***** Data
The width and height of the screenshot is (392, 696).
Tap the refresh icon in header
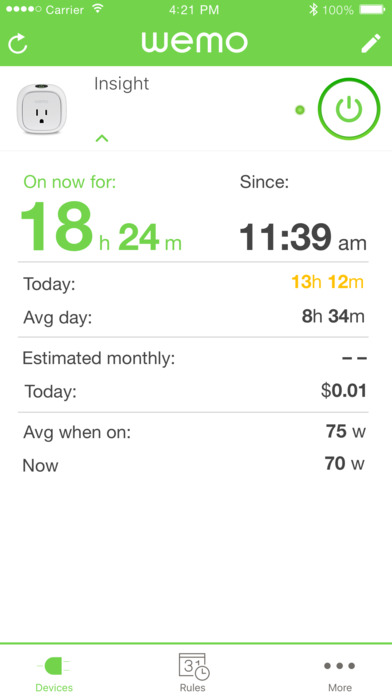pos(18,44)
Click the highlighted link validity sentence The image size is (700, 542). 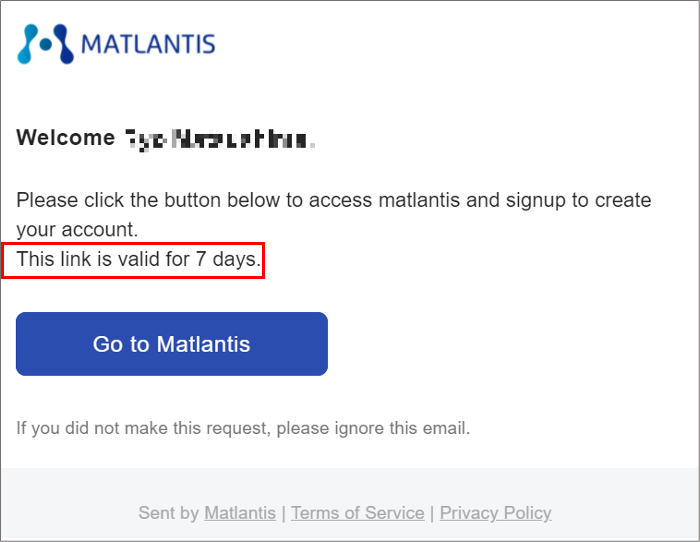[x=139, y=260]
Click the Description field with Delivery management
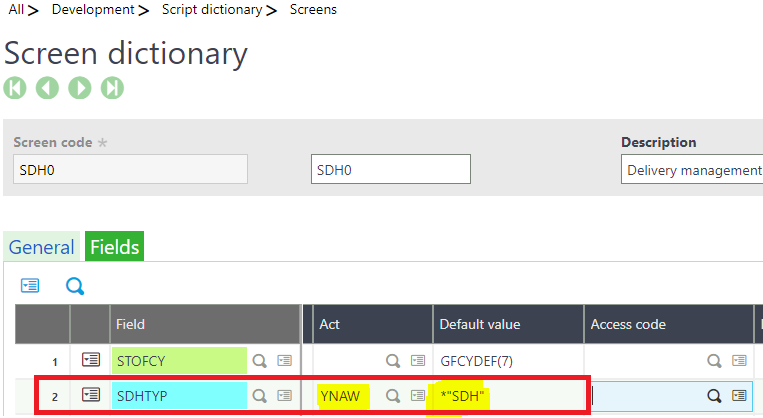The image size is (763, 418). [692, 170]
**********
Exercise: Please format the lines between the one containing "Click the Description" and the end of the lines, inclusive, as a two-column CSV with the columns instruction and location. Each row should hold the text in one quoted field and its answer in the other, with line breaks turned into spaces and pictures left out.

Exercise answer:
instruction,location
"Click the Description field with Delivery management","The image size is (763, 418). [692, 170]"